De son côté, le WoodPark (dont l’investissement a été financé par le FEDER à travers le projet Irisphère II porté par citydev) qui consiste en une série de machines destinées à préparer les bois récupérés sur chantier, n’est pas encore rentable.
Tout récemment, une émanation de BatiTerre soutenue par la Région Wallonne s’est lancée à Liège.
ULEA
Entre 2022 et 2024, le Groupe Terre initie une unité de lavage de récipients alimentaires. Assez rapidement, le groupe se rend à l’évidence, pour obtenir la rentabilité, il faut atteindre un volume conséquent de récipients et faire de gros investissements en machines. Alors que l’entreprise arrivait à peine à 1 million de consignes/an, il faut atteindre un flux de 5 millions pour être rentable. Le projet a été transmis à l’entreprise privée Bring Back qui continue cette activité dans une version plus commerciale.
Terra Alter
Terra Alter a été lancée en 2024 après plusieurs mois d’analyse. Il s’agit d’une légumerie solidaire qui fait le lien entre les producteurs locaux et les cuisines de collectivités (écoles, crèches, hôpitaux). L’atelier de découpe prépare les légumes frais, locaux et bio pour ces cuisines. Ce projet a nécessité une démarche commerciale de persuasion car le prix des produits est deux fois plus cher que celui des surgelés polonais mais il est clair que la qualité n’est pas la même.
La Ressourcerie FAG
Cette ressourcerie a été mise en œuvre en 2023. Elle opère sur la province du Luxembourg. Elle vient collecter à domicile les meubles et objets du quotidien en bon état. Ces produits sont triés par l’équipe avant d’être mis en vente à petits prix dans leur magasin à Libramont ou avec les sociétés partenaires (Terre et l’Entrep’Eau).

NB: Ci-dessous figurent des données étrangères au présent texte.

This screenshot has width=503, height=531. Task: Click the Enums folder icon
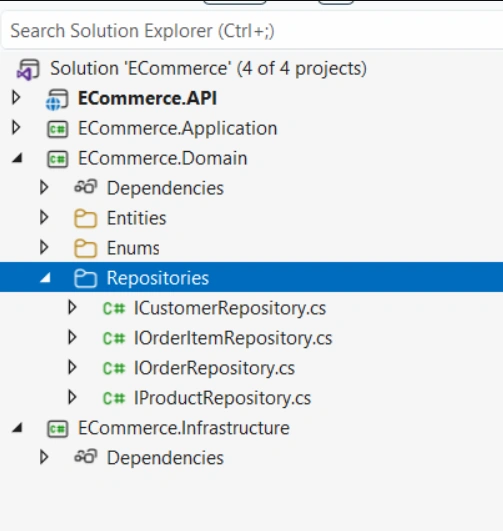click(x=86, y=248)
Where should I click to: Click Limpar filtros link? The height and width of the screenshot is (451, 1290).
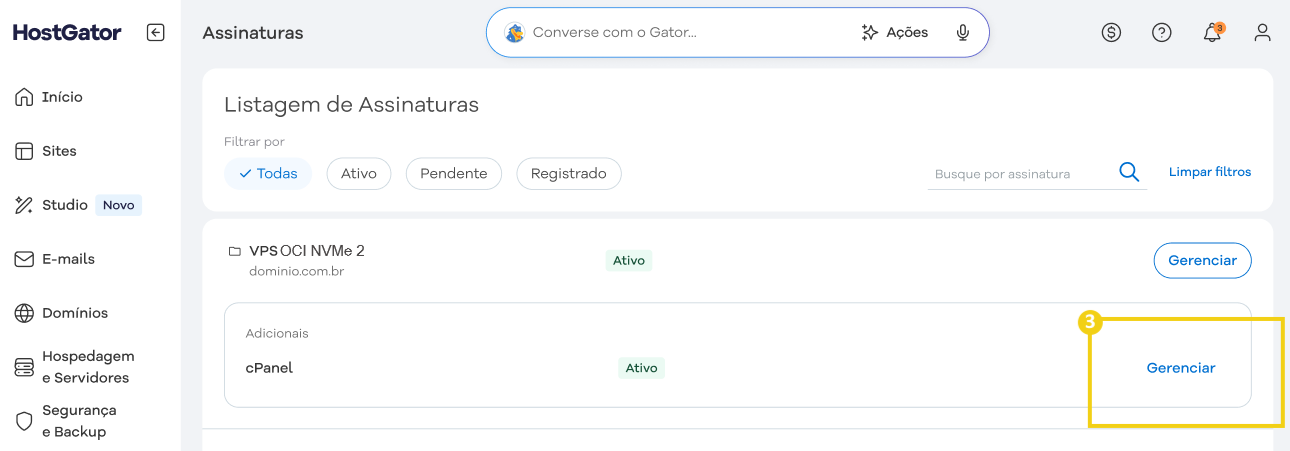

L’usine de production Pan-terre
Cette entreprise a été créée dans les années ’80. Elle s’est progressivement mécanisée et automatisée. L’unité vend annuellement 130.000 m2 de panneaux d’isolation acoustique pour un chiffre d’affaires annuel assez constant d’une année à l’autre de 1,6 millions d’€. Elle occupe 10 ETP. Elle est active sur la Belgique, la France et le Grand-Duché du Luxembourg.
Les matières premières entrant dans la composition du panneau sont naturelles : déchets de papier et paille de lin. Mélangées à de l’eau, celles-ci forment une pâte qui sera tout d’abord pressée pour en évacuer le surplus d’eau puis le panneau est séché dans un four pour être enfin poncé/raboté et mis à dimension.
Plusieurs produits sont proposés : le panneau nature, le panneau avec une finition plâtre, fibro-plâtre ou OSB.
Il s’agit de panneaux acoustiques premium dont le prix est 30% plus cher que celui des panneaux en fibres de bois par exemple. Cependant, il possède un grand atout : tout est normé. Tous les types d’utilisation (plancher, plafond, mitoyen) ont été testés et validés par Buildwise, le centre d’innovation pour la construction. Reste évidemment que la mise en œuvre doit se faire en toute connaissance de cause pour atteindre les performances annoncées, jusqu’à -73 dB !
Jusqu’en 2024, l’entreprise s’en sortait relativement bien car elle disposait d’un contrat d’énergie à prix fixe mais depuis 2025, un surcoût annuel de l’ordre de 150-200k € viendra s’ajouter à ses frais d’exploitation dû au coût de l’énergie notamment pour le séchage des panneaux.
Vu le prix de vente déjà élevé, la seule solution sera de réduire les coûts de production. C’est ainsi que plusieurs possibilités sont envisagées et en cours de test pour l’avenir. On évoque ainsi un nouveau process avec un travail de défibrage à sec pour éviter la phase de séchage. On évoque également une composition 100% papier recyclé qui est en cours de certification mais ne sera commercialisable que dans 2 ans. On évoque aussi l’utilisation de textile comme matière première qui renforcerait la performance liée au concept « masse-ressort-masse » nécessaire à une bonne isolation acoustique. Dans une période intermédiaire, une sous-traitance pour l’encollage est envisagée.